A square is a 4-sided polygon whose sides have equal length and adjacent sides form 90-degree angles. It is also a polygon such that rotating about its centre by 90 degrees gives the same polygon. It is not the only polygon with the latter property, however,
as a regular octagon also has this property. 

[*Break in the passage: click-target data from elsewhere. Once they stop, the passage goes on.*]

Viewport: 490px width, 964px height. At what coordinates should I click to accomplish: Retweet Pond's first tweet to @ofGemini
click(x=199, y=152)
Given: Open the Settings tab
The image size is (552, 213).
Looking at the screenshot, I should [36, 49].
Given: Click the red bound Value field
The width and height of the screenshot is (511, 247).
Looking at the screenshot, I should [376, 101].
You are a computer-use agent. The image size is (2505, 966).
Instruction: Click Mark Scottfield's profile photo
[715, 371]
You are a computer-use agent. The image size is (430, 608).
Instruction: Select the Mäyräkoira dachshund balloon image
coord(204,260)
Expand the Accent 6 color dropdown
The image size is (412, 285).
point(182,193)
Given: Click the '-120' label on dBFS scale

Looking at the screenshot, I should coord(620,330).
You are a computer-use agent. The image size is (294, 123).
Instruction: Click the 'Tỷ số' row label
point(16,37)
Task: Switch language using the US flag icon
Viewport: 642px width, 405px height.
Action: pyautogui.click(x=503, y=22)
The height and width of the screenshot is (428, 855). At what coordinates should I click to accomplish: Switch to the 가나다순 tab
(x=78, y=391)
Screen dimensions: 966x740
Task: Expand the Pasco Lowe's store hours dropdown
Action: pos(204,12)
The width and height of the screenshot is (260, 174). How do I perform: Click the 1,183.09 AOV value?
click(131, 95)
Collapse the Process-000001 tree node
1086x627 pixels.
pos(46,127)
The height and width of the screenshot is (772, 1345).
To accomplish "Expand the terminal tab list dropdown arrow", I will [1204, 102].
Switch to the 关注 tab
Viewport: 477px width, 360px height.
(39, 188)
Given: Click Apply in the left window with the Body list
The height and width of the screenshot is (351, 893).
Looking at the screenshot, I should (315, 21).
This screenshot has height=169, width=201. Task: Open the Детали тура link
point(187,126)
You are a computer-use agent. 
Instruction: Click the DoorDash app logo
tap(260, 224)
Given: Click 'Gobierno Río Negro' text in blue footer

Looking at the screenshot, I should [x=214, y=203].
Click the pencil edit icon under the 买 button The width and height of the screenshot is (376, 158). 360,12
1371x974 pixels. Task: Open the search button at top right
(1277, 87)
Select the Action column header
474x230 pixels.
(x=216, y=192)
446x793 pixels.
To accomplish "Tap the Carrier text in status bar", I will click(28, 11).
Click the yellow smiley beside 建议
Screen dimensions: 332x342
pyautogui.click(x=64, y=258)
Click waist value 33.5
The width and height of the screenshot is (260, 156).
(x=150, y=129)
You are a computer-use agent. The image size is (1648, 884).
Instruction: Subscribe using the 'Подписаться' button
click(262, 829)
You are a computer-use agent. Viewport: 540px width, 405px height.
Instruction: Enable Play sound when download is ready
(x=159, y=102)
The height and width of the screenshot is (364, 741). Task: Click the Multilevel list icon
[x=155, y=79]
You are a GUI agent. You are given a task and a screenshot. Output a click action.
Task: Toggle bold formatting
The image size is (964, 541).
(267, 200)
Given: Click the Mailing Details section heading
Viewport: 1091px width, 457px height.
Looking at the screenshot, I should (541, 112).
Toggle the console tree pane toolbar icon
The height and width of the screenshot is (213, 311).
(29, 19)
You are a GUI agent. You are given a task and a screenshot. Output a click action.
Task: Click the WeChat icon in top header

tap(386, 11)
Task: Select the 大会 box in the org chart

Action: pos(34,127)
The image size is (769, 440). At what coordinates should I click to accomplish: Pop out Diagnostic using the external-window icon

So we all know what a square looks like, but can we find all possible squares that can be formed from a set of stars in a night sky? To make the problem easier, we will assume that the night sky is a 2-dimensional plane, and each star is specified by its x
and y coordinates. 

Input

The input consists of a number of test cases. Each test case starts with the integer n (1 <= n <= 1000) indicating the number of points to follow. Each of the next n lines specify the x and y coordinates (two integers) of each point. You may assume that the
points are distinct and the magnitudes of the coordinates are less than 20000. The input is terminated when n = 0.

Output

For each test case, print on a line the number of squares one can form from the given stars.

Sample Input

4
1 0
0 1
1 1
0 0
9
0 0
1 0
2 0
0 2
1 2
2 2
0 1
1 1
2 1
4
-2 5
3 7
0 0
5 2
0

Sample Output

1
6
1

/*
Author: 2486
Memory: 24256 KB		Time: 375 MS
Language: C++		Result: Accepted
*/
//此题目暴力暴力枚举
//通过已经确定好的两点，算出剩下的两点
//（有两种情况）
//一个在上面，一个以下
#include <cstdio>
#include <cstring>
#include <algorithm>
using namespace std;
const int maxn=20000+5;
struct point{
    int x,y;
}ps[1005];
int n,ans;
bool vis[maxn<<1][maxn<<1];
int main(){
while(~scanf("%d",&n),n){
    ans=0;
    for(int i=0;i<n;i++){
        scanf("%d%d",&ps[i].x,&ps[i].y);
        ps[i].x+=20000,ps[i].y+=20000;//在数组里面能够存储负数
        vis[ps[i].x][ps[i].y]=true;//标记着这个点存在
    }
    for(int i=0;i<n;i++){
        for(int j=0;j<i;j++){
            if(i==j)continue;//分别代表着上下两种不同的正方形
            int nx1=ps[i].x+ps[i].y-ps[j].y;
            int ny1=ps[i].y+ps[j].x-ps[i].x;
            int nx2=ps[j].x+ps[i].y-ps[j].y;
            int ny2=ps[j].y+ps[j].x-ps[i].x;
            if(vis[nx1][ny1]&&vis[nx2][ny2])ans++;
            nx1=ps[i].x-(ps[i].y-ps[j].y);
            ny1=ps[i].y-(ps[j].x-ps[i].x);
            nx2=ps[j].x-(ps[i].y-ps[j].y);
            ny2=ps[j].y-(ps[j].x-ps[i].x);
            if(vis[nx1][ny1]&&vis[nx2][ny2])ans++;
        }
    }
    for(int i=0;i<n;i++){
        vis[ps[i].x][ps[i].y]=false;//必需要进行清零，不能用memset，由于数组有点大
    }
    printf("%d\n",ans/4);
}
return 0;
}